§ **WRITTEN EXERCISE**
Copy out the records word for word, from their first line through the line containing "(x=971, y=76)", with both of those lines included.

§ **DATASET ROWS**
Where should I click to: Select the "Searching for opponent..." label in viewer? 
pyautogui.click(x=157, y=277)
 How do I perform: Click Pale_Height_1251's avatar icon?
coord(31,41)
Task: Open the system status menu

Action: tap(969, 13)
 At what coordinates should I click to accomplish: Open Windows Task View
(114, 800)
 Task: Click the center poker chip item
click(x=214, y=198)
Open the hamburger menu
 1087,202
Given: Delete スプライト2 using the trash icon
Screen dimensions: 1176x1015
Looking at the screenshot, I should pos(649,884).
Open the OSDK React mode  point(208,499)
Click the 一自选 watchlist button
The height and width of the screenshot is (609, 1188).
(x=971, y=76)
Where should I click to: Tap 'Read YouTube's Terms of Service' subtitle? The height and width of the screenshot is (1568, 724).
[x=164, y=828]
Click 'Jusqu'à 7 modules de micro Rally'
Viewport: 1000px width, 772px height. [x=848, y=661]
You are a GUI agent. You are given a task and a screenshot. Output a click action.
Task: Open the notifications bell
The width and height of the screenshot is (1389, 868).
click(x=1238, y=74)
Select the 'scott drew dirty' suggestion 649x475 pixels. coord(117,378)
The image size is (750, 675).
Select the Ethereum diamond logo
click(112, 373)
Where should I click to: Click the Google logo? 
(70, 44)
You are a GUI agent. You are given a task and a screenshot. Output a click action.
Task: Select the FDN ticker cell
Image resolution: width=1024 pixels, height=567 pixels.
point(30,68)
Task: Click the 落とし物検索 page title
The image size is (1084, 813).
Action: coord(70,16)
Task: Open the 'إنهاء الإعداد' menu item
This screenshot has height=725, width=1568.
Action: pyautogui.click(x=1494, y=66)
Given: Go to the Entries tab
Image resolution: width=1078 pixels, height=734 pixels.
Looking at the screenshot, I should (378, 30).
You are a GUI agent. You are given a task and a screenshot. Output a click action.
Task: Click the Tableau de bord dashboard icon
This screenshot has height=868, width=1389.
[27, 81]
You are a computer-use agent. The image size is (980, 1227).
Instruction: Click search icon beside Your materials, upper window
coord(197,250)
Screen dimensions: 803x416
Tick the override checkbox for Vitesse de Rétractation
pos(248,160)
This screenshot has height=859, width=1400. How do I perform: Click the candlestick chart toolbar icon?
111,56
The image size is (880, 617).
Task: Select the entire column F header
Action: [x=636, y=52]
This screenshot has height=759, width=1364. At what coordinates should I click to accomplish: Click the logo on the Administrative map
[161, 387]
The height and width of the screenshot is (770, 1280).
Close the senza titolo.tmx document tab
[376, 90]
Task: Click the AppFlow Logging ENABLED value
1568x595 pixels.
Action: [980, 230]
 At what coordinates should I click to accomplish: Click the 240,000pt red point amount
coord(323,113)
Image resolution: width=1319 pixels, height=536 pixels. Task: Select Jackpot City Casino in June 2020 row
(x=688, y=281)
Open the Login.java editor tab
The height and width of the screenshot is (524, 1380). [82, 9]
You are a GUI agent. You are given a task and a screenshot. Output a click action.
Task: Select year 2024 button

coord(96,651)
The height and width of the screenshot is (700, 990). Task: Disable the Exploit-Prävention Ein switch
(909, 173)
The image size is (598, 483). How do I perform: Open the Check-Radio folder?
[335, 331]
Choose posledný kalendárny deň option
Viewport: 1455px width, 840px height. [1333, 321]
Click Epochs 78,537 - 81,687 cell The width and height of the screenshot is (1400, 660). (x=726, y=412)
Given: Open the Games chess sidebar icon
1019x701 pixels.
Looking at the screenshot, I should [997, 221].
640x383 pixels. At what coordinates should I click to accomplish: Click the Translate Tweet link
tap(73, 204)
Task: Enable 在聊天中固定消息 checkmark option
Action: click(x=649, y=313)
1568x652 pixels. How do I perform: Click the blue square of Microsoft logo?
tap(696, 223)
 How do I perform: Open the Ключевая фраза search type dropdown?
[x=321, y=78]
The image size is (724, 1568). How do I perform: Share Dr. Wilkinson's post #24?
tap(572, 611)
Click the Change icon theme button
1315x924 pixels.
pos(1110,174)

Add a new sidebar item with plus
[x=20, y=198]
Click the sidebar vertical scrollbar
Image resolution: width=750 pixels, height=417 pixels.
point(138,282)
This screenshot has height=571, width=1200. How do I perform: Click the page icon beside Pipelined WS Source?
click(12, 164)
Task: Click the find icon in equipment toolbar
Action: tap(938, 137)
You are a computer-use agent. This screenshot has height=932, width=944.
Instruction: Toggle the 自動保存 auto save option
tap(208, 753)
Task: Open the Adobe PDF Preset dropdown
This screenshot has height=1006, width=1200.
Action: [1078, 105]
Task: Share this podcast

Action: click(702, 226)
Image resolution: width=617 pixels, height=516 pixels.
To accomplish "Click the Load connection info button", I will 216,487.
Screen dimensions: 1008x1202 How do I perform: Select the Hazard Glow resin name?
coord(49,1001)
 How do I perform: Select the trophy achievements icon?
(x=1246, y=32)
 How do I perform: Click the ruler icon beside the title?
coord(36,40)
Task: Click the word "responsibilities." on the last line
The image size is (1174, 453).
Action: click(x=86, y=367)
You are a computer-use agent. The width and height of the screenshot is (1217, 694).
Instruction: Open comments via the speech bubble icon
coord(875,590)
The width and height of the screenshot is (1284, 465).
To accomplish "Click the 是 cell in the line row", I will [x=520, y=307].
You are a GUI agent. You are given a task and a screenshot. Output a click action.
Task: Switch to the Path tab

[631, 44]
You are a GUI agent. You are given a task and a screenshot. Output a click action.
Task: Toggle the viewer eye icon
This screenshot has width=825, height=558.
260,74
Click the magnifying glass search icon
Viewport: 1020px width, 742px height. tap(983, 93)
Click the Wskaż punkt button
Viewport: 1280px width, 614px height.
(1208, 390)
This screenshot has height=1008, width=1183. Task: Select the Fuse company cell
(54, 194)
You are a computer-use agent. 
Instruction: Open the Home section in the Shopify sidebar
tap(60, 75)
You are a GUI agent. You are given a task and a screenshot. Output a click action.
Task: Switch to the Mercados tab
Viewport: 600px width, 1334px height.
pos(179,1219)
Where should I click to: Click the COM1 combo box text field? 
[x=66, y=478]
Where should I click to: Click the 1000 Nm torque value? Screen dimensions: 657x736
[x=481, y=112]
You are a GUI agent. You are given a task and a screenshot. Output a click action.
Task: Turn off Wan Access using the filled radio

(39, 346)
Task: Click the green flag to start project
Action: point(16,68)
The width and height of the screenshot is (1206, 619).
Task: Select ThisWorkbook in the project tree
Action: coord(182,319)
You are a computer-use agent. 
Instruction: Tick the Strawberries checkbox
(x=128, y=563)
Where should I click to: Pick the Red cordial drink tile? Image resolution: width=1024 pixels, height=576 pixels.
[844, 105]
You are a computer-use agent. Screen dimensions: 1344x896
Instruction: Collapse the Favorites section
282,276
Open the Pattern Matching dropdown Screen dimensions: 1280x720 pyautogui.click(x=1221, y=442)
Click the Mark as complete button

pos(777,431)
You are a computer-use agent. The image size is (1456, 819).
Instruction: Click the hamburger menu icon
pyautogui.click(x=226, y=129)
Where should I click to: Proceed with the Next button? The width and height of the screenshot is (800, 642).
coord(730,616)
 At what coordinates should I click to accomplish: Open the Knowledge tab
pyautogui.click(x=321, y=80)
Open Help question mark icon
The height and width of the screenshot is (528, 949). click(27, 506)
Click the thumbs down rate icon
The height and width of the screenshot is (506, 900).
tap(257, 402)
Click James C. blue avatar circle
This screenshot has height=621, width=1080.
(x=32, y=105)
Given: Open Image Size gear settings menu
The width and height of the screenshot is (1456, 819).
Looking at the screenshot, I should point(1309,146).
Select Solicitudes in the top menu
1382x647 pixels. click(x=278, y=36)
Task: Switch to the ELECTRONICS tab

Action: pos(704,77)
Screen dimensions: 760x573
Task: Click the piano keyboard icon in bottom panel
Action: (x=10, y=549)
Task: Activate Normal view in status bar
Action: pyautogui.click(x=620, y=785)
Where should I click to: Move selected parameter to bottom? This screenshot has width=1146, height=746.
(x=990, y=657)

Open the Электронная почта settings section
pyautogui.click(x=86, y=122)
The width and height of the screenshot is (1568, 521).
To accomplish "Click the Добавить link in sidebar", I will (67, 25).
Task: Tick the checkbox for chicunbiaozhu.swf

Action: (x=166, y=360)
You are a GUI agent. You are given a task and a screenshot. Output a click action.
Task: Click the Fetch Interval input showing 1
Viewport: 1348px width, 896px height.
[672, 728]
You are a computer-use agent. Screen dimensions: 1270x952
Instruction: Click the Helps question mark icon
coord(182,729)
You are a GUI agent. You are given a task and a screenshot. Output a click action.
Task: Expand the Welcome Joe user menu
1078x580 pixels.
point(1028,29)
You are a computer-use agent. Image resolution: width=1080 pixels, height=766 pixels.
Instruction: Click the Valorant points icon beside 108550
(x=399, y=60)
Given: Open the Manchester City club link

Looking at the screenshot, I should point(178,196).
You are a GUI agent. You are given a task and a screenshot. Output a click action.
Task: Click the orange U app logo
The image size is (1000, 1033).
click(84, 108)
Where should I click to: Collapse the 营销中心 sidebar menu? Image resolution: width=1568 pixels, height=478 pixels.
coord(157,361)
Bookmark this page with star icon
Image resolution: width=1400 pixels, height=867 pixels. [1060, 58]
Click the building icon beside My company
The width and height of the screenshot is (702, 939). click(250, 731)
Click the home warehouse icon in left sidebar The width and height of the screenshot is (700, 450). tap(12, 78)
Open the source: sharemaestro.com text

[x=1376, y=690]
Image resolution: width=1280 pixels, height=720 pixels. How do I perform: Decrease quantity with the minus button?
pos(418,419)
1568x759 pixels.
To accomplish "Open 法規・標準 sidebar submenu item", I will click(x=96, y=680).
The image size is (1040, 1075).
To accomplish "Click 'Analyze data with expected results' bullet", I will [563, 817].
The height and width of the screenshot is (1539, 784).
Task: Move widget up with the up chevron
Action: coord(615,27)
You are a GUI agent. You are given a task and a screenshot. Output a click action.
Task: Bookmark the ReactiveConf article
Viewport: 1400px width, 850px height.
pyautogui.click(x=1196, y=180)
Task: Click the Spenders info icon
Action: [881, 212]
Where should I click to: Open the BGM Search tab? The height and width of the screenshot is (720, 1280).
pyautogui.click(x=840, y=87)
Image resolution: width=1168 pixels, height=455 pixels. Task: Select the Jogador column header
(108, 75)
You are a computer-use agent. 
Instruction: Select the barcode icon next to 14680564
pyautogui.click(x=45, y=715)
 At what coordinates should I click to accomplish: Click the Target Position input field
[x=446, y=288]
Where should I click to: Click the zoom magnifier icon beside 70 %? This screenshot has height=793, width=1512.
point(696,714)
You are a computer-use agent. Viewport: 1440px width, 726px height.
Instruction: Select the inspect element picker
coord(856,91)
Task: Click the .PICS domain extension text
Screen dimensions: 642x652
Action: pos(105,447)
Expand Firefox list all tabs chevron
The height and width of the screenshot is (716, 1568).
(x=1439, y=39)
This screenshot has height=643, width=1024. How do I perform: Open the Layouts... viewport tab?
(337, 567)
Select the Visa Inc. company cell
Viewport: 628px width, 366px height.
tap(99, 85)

§ **SOLUTION TO THIS PROBLEM**
Where should I click to: Select the "Searching for opponent..." label in viewer? 
pyautogui.click(x=157, y=277)
 How do I perform: Click Pale_Height_1251's avatar icon?
coord(31,41)
Task: Open the system status menu

Action: tap(969, 13)
 At what coordinates should I click to accomplish: Open Windows Task View
(114, 800)
 Task: Click the center poker chip item
click(x=214, y=198)
Open the hamburger menu
 1087,202
Given: Delete スプライト2 using the trash icon
Screen dimensions: 1176x1015
Looking at the screenshot, I should pos(649,884).
Open the OSDK React mode  point(208,499)
Click the 一自选 watchlist button
The height and width of the screenshot is (609, 1188).
(x=971, y=76)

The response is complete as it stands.